1👍
Your both url points to same root(/), so try as follows
in domain2_urls.py
from django.conf.urls import patterns, include, url
urlpatterns = patterns('',
url(r'^domain2/$', 'domain2.views.domain2', name='domain2'),
)
0👍
I think you need change architecture of app. Catch domain info on view level.
For example:
from django.views.generic import View, TemplateView
class DomainMixin(View):
def get_template_names(self):
return ['{domain}/{template_name}'.format(domain=self.current_domain, template_name=self.template_name)]
def dispatch(self, request, *args, **kwargs):
self.current_domain = request.META['HTTP_HOST']

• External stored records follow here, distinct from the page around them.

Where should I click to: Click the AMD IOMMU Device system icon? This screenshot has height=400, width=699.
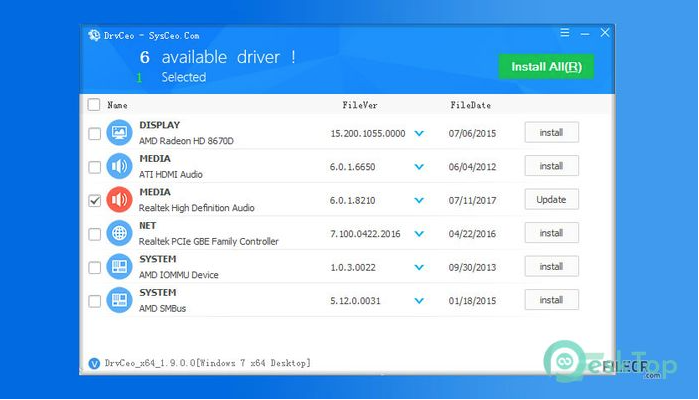pyautogui.click(x=120, y=267)
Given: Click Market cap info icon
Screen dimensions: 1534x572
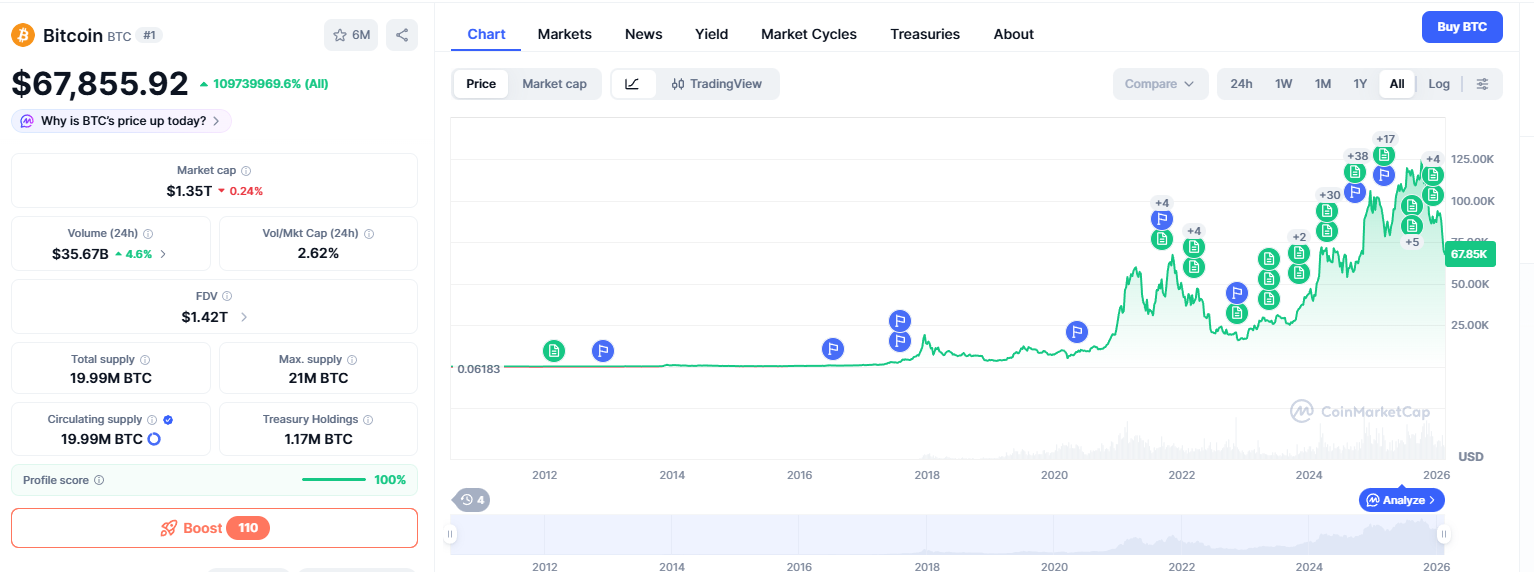Looking at the screenshot, I should tap(246, 171).
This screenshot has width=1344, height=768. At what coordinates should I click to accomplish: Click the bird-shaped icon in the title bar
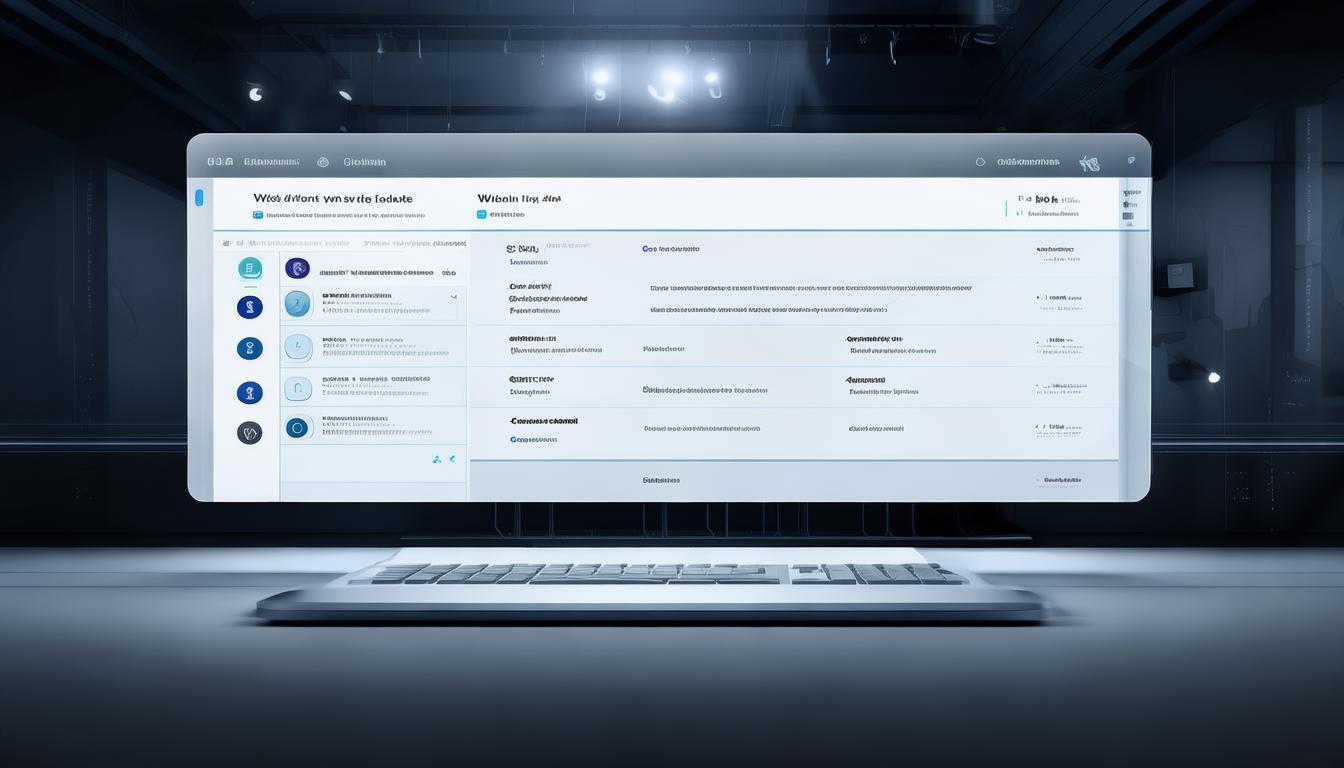click(x=1089, y=162)
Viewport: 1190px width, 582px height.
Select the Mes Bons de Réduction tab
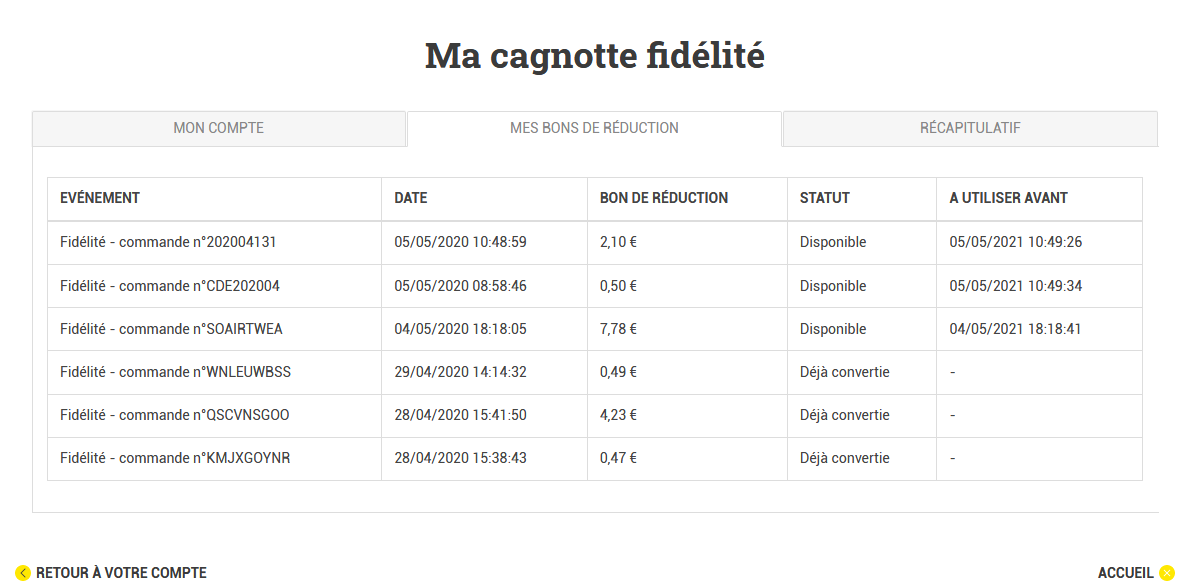point(594,128)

return super(DomainMixin, self).dispatch(request, *args, **kwargs)
class IndexView(DomainMixin, TemplateView):
template_name = 'my_app/index_view.html'
def get_context_data(self, **kwargs):
context = super(IndexView, self).get_context_data(**kwargs)
### domain specific logic ###
if self.current_domain == '':
pass
return context
0👍
Django sites framework is created to deal with multiple sites sharing one database and maybe some other things, it wasn’t created to deal with one site spreaded across multiple domains.
To deal with it properly, i suggest django-subdomains package. It is created to deal with that exact case. It contains 4 main things: simple middleware that will detect your subdomain, middleware that inherits from previous and additionally can swap ROOT_URLCONF
based on subdomain, new reverse function that will take subdomain keyword argument and do lookup for url in proper urlpatterns and new {% url %}
template tag that will use new reverse function.